Toddler Empathy

Awareness of people's feelings may start at a young age.

The Early Signs

Studies show that around 2 years of age, children start to show genuine empathy, understanding how other people feel even when they don't feel the same way themselves. And not only do they feel another person's pain, but they actually try to soothe it.

A sudden burst of sweetness out of a child whose mantra has been "mine, mine, mine" for most of her life may make it seem like your child's empathy switch just clicks on one day. But acquiring this rather sophisticated social skill doesn't really happen overnight. Here are the early signs of empathy:

Infancy: As hard as it may be to believe that empathy starts this young, the foundation for compassion actually seems to be part of our biological wiring. A case in point: In baby nurseries, one infant's crying is likely to prompt others to follow suit. The sounds other humans make attract newborns, so they become distressed when they hear the wails of another person. Of course, they can't say "I feel for that other baby," but behaviorally, that's what they're doing.

6 to 8 months: The charming flirtatiousness that babies exhibit around this age shows that they're beginning to understand that they are people, separate from their parents, a crucial milestone in interpreting other people's feelings. These coy grins designed to elicit a smile are how your baby demonstrates that she understands how behavior elicits reactions and emotions.

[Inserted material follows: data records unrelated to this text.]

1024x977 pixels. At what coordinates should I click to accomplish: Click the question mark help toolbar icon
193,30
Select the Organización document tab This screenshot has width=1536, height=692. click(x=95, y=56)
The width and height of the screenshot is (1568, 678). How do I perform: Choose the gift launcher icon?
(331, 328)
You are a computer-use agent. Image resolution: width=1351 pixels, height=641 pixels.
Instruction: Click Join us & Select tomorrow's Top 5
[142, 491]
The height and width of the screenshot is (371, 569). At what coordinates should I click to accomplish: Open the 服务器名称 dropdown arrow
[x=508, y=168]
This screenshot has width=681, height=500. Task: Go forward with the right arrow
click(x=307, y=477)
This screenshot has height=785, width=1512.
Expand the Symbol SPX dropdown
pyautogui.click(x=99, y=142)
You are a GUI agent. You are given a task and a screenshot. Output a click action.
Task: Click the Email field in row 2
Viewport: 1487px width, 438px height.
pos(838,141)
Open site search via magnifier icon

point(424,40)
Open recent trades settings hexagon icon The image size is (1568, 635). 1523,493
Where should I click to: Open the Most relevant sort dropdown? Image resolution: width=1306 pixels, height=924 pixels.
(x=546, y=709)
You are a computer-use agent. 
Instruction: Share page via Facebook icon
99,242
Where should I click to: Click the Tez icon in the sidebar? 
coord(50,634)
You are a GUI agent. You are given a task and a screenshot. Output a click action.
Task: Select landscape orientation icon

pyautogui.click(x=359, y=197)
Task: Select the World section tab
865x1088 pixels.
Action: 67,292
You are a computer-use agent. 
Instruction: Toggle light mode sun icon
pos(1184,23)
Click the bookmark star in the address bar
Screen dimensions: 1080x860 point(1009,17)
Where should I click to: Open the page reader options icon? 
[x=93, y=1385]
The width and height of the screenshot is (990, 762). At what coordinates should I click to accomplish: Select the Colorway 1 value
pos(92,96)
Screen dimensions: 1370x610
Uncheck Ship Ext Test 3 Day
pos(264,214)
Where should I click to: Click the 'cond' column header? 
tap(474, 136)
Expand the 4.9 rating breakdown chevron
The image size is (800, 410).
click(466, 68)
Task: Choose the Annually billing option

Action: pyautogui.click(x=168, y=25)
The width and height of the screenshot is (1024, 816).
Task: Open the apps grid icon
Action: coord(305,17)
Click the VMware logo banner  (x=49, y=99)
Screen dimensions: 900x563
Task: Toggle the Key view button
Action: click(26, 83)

12 to 18 months: Right around their first birthday, children start "social referencing" -- looking to their caregivers for information. They learn that facial expressions speak for different emotions. And at around 18 months, children exhibit the ultimate precursor to empathy -- understanding that other people have feelings different from our own. In one study, a group of 18-month-olds were offered crackers or broccoli -- and most of them preferred crackers. Then they were set up with a with a group of adults who made "yucky" and "yummy" faces for both foods. The upshot: Toddlers who saw the adults make a yucky face for crackers and a yummy face for broccoli gave them the broccoli, even though the kids preferred the crackers.